Don't Text and Drive


There are certain classic physics labs. The ruler-reaction time lab is one of those. It is simple, requires little equipment, but gives students something they can relate to. 

Good Artists (Teachers) Borrow, Great Artists (Teachers) Steal


 A while ago, I saw on my Twitter feed a picture from a teacher who does a variation of this lab (I didn't save that tweet, so I can't properly credit that teacher). It showed students with a cell phone in one hand and their other hand waiting for the drop. So I modified that lab for my students. They went through 5 trials to get a reaction time with no distractions. Now comes time for the distraction.

I can use a cell phone in class?

While I had my guys, working in teams of three with one being tested and one dropping the ruler and one receiving the text message from the testee, using cell phones, I realize now that any active distraction will do. I could even have them using calculators. What matters is that the brain is trying to actively focus on two things at once. I could have the third team member ask the testee to use a calculator to calculate something "What is 5+7-5*25.......no I meant 23+3.....".



The results were as expected; the average distracted reaction time is more than the undistracted reaction time. And most students will see their distracted times more deviated than the undistracted times. The lesson here is that while you might get away once or twice with texting while driving, you cannot always count on a good reaction time.

06 October 2013

Why I still use WinPlot

Why I still use WinPlot (even on my MacBook)

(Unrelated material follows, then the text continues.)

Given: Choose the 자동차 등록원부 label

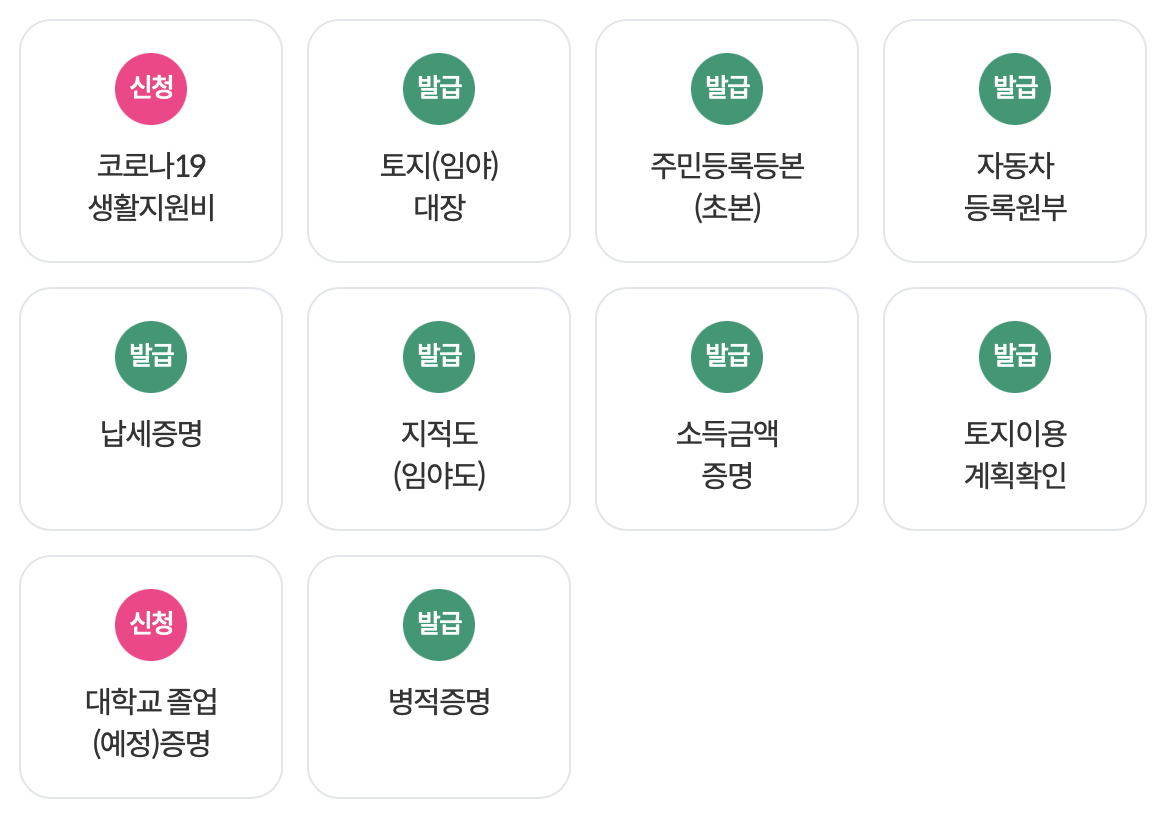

WinPlot has been a major tool for me for more than 15 years. When I want to add a graph or a set of axes to a test or homework, it is my go-to app. It has the perfect combination of ease of use and lots of features. I have written a couple of posts on WinPlot before (here and here). However, when my school changed the teacher laptops to MacBooks, I couldn't take the program with me.

My requirements for a replacement are basic. I want to make graphs of functions (sometimes piece-wise), change the scales on both axes independently, and label the axes with appropriate units. An example is below. I knocked this one off in about 10 minutes for my AP class. I wanted to give them some idealized elevator acceleration data they could practice with so that they might be able to do something with the messy data they got. Note the labels for the y-axis and the x-axis.

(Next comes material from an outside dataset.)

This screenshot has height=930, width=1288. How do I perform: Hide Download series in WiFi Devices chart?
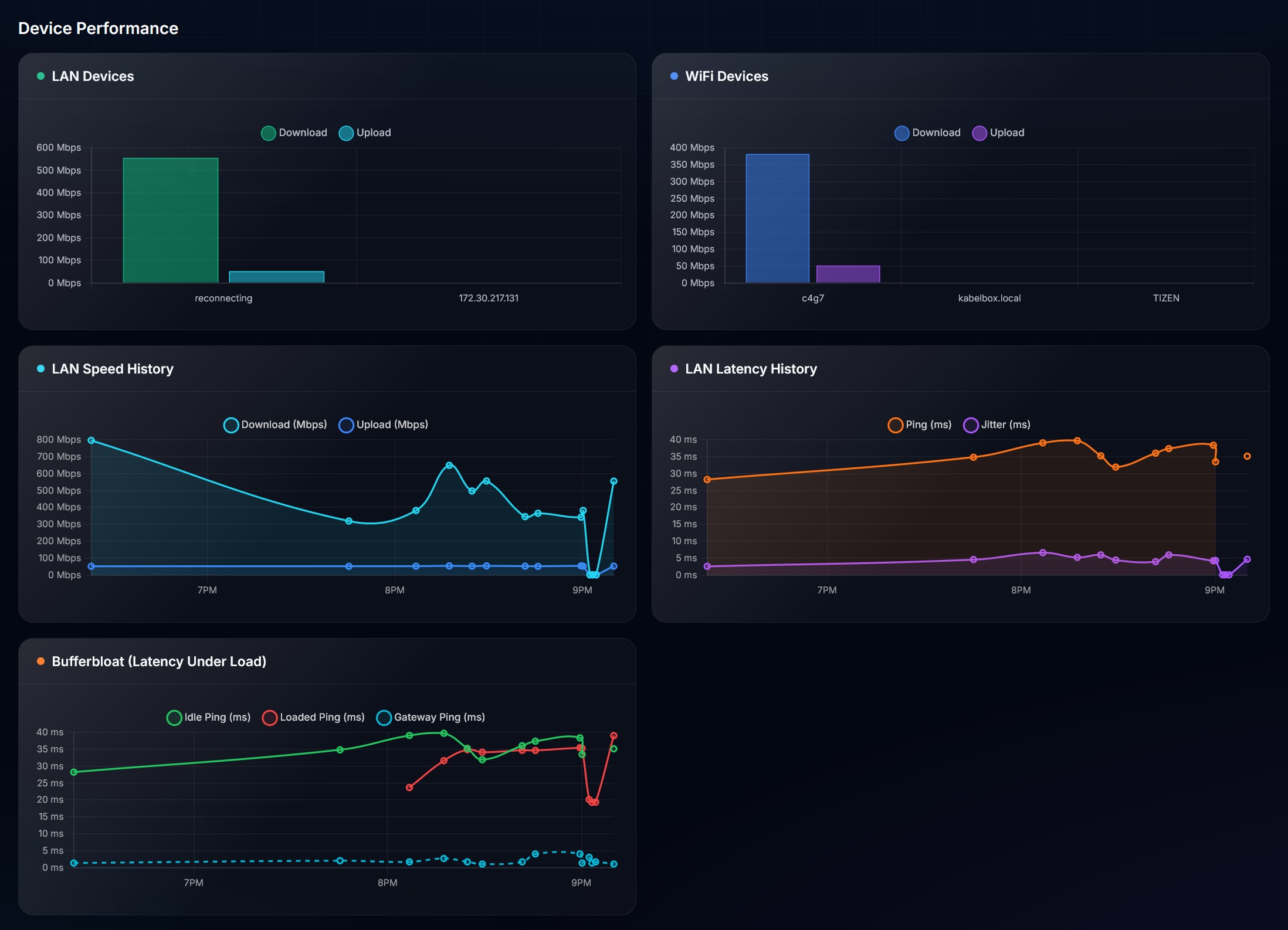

I have looked for such a program for my MacBook, but have not found one as flexible. The app Grapher that comes with OS X does not have all the flexibility needed. I even looked at using gnuplot, which I consider the Ferrari of plotting programs. However, since I would be using it only sporadically, I need a GUI to help me navigate all the available options. Haven't found one that works on Macs.

Bottle that Vintage

My OS of choice at home is Linux. And so I am familiar with the Wine project. It allows one to run many Windows programs in Linux. And since the latest Apple OS's are based on Linux, there is hope. I could have delved in the back room of the Terminal application, but I came across something better.

Wine Bottler is a program that takes a Windows program and makes a Mac app for you. You can then run them just like any Mac app (with some limitations). It was easy to make a WinPlot app that runs just fine on my MacBook. I can run it just like I did a few years ago. But there is a price. While I could just copy-paste the graphs between programs in Windows, I can't do so with the Wine-Bottled versions. I just have to save the graph as a graphic file and then import that file into the document I am creating.

Another price is that the apps made by Wine Bottler are bigger than the native version and you have to have the X11 app installed. But if you have a favorite Windows program and want to find a way to run it in OS X without installing Parallels, you might want to check out Wine Bottler.